__INFORMATION SUPPLIED__.
------------------------------

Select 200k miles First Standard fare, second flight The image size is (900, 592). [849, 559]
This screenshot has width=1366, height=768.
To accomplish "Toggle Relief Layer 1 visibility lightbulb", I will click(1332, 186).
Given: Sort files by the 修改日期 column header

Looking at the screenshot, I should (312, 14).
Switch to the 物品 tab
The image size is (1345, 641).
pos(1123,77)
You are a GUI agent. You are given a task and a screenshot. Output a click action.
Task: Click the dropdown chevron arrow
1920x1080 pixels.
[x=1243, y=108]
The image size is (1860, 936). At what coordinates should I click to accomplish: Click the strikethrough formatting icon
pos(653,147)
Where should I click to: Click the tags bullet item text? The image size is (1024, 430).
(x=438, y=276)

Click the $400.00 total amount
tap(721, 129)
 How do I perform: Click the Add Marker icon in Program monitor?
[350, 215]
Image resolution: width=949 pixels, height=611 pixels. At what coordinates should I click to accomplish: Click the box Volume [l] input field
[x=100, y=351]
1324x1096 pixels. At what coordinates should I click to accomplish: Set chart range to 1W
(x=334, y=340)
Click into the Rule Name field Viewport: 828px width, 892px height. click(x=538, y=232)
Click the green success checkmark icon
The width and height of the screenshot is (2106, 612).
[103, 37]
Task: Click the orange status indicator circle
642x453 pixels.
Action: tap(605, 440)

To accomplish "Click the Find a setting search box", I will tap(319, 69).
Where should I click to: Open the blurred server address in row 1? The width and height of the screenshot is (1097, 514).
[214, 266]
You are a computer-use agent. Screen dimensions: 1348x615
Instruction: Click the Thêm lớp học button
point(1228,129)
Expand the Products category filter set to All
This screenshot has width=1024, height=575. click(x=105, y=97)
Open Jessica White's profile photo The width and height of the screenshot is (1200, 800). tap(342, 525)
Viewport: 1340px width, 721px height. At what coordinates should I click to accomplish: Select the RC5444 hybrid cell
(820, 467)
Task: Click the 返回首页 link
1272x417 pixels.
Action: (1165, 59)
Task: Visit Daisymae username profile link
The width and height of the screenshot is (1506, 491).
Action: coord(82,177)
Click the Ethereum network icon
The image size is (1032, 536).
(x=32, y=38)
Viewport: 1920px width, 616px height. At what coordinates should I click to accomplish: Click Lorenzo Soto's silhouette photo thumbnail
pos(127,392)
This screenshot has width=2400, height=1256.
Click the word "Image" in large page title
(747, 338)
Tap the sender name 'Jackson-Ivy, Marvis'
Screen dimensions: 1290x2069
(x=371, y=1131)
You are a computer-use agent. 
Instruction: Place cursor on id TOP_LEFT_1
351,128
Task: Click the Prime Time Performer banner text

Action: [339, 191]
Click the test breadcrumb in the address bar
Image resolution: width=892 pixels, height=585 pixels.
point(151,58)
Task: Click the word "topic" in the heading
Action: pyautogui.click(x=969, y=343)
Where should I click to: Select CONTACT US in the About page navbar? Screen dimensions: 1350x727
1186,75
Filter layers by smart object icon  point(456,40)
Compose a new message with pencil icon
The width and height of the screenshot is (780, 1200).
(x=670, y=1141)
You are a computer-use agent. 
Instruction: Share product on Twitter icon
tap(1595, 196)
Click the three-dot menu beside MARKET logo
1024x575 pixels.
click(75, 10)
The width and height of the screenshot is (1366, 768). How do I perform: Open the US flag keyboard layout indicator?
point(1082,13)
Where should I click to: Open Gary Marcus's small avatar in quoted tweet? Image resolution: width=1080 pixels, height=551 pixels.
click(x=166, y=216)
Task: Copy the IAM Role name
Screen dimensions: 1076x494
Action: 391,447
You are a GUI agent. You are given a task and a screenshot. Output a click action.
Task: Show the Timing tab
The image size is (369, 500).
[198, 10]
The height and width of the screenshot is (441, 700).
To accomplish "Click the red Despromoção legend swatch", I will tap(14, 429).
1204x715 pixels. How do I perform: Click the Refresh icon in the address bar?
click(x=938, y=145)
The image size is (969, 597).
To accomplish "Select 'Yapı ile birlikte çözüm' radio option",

------------------------------

__ACTIVITY__. All of the entries above must be quoted exactly.

__SOLUTION TO THIS EXERCISE__.
Select 200k miles First Standard fare, second flight The image size is (900, 592). [849, 559]
This screenshot has width=1366, height=768.
To accomplish "Toggle Relief Layer 1 visibility lightbulb", I will click(1332, 186).
Given: Sort files by the 修改日期 column header

Looking at the screenshot, I should (312, 14).
Switch to the 物品 tab
The image size is (1345, 641).
pos(1123,77)
You are a GUI agent. You are given a task and a screenshot. Output a click action.
Task: Click the dropdown chevron arrow
1920x1080 pixels.
[x=1243, y=108]
The image size is (1860, 936). At what coordinates should I click to accomplish: Click the strikethrough formatting icon
pos(653,147)
Where should I click to: Click the tags bullet item text? The image size is (1024, 430).
(x=438, y=276)

Click the $400.00 total amount
tap(721, 129)
 How do I perform: Click the Add Marker icon in Program monitor?
[350, 215]
Image resolution: width=949 pixels, height=611 pixels. At what coordinates should I click to accomplish: Click the box Volume [l] input field
[x=100, y=351]
1324x1096 pixels. At what coordinates should I click to accomplish: Set chart range to 1W
(x=334, y=340)
Click into the Rule Name field Viewport: 828px width, 892px height. click(x=538, y=232)
Click the green success checkmark icon
The width and height of the screenshot is (2106, 612).
[103, 37]
Task: Click the orange status indicator circle
642x453 pixels.
Action: tap(605, 440)

To accomplish "Click the Find a setting search box", I will tap(319, 69).
Where should I click to: Open the blurred server address in row 1? The width and height of the screenshot is (1097, 514).
[214, 266]
You are a computer-use agent. Screen dimensions: 1348x615
Instruction: Click the Thêm lớp học button
point(1228,129)
Expand the Products category filter set to All
This screenshot has width=1024, height=575. click(x=105, y=97)
Open Jessica White's profile photo The width and height of the screenshot is (1200, 800). tap(342, 525)
Viewport: 1340px width, 721px height. At what coordinates should I click to accomplish: Select the RC5444 hybrid cell
(820, 467)
Task: Click the 返回首页 link
1272x417 pixels.
Action: (1165, 59)
Task: Visit Daisymae username profile link
The width and height of the screenshot is (1506, 491).
Action: coord(82,177)
Click the Ethereum network icon
The image size is (1032, 536).
(x=32, y=38)
Viewport: 1920px width, 616px height. At what coordinates should I click to accomplish: Click Lorenzo Soto's silhouette photo thumbnail
pos(127,392)
This screenshot has width=2400, height=1256.
Click the word "Image" in large page title
(747, 338)
Tap the sender name 'Jackson-Ivy, Marvis'
Screen dimensions: 1290x2069
(x=371, y=1131)
You are a computer-use agent. 
Instruction: Place cursor on id TOP_LEFT_1
351,128
Task: Click the Prime Time Performer banner text

Action: [339, 191]
Click the test breadcrumb in the address bar
Image resolution: width=892 pixels, height=585 pixels.
point(151,58)
Task: Click the word "topic" in the heading
Action: pyautogui.click(x=969, y=343)
Where should I click to: Select CONTACT US in the About page navbar? Screen dimensions: 1350x727
1186,75
Filter layers by smart object icon  point(456,40)
Compose a new message with pencil icon
The width and height of the screenshot is (780, 1200).
(x=670, y=1141)
You are a computer-use agent. 
Instruction: Share product on Twitter icon
tap(1595, 196)
Click the three-dot menu beside MARKET logo
1024x575 pixels.
click(75, 10)
The width and height of the screenshot is (1366, 768). How do I perform: Open the US flag keyboard layout indicator?
point(1082,13)
Where should I click to: Open Gary Marcus's small avatar in quoted tweet? Image resolution: width=1080 pixels, height=551 pixels.
click(x=166, y=216)
Task: Copy the IAM Role name
Screen dimensions: 1076x494
Action: 391,447
You are a GUI agent. You are given a task and a screenshot. Output a click action.
Task: Show the Timing tab
The image size is (369, 500).
[198, 10]
The height and width of the screenshot is (441, 700).
To accomplish "Click the red Despromoção legend swatch", I will tap(14, 429).
1204x715 pixels. How do I perform: Click the Refresh icon in the address bar?
click(x=938, y=145)
The image size is (969, 597).
To accomplish "Select 'Yapı ile birlikte çözüm' radio option",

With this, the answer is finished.